The 65-foot-clearance fixed span would eliminate the need to raise the drawbridge to allow large boats to pass underneath, but it would remain a two-lane bridge.
“Building a big bridge doesn’t do anything to help the traffic situation,” Molto said. “That’s the problem.”
Traffic on Cortez Road has increased significantly in the past few years, Molto maintains. She blames development east of Cortez.
“We are still going to have the same number of people and probably more because they’ll think a new bridge would help,” she said. “Good luck, because you’re going to be stuck, high on a bridge.”
The bridge has a clearance height now of about 17 feet, and underwent major repairs in 1996, 2010 and 2015. The DOT says it is not economically sound to keep repairing it.
The DOT estimates it will cost at least $72 million to build the new bridge, which wouldn’t be completed for another 10 years or so.

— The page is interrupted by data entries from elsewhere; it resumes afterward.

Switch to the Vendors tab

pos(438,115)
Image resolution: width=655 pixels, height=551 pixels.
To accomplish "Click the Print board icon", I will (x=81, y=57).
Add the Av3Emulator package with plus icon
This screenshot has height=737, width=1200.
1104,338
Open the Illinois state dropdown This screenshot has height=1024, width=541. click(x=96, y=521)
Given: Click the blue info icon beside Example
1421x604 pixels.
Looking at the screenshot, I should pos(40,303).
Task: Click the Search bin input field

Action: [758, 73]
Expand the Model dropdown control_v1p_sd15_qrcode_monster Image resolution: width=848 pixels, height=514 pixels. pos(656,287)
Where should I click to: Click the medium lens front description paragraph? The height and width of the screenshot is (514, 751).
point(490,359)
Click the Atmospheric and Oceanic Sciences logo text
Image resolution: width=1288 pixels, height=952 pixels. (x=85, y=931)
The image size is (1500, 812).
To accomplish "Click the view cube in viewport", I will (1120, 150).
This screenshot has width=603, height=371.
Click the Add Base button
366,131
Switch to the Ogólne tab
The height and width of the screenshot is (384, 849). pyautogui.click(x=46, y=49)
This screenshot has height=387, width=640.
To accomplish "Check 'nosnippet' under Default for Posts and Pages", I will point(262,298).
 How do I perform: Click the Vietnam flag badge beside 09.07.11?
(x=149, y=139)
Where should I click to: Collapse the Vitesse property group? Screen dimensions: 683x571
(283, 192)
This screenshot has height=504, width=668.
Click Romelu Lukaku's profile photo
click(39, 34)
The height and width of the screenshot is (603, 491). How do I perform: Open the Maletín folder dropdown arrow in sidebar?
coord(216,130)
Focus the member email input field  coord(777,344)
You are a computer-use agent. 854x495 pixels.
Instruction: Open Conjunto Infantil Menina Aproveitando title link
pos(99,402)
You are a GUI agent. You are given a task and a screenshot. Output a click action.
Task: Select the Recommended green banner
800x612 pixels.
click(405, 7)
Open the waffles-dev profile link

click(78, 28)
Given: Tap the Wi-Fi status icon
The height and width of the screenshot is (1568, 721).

McClash, who served on the county commission 1990-2012, filed the petition on behalf of Molto and two others: Jane von Hahmann, a 43-year Cortez resident who served on the county board 2001-08, and Joe Kane, a Cortez resident and activist for more than two decades.
McClash vowed their fight is far from over, even if the state appeals court rejects his motion.
“The other avenue would be a federal challenge,” he said.
He hopes it doesn’t come to that.
“I’m optimistic that the district court of appeal will give us a fair shot,” he said.
If not, he said, the job will become tougher.
“We also know the power of government. I have to be a realist. They have more money and lawyers.”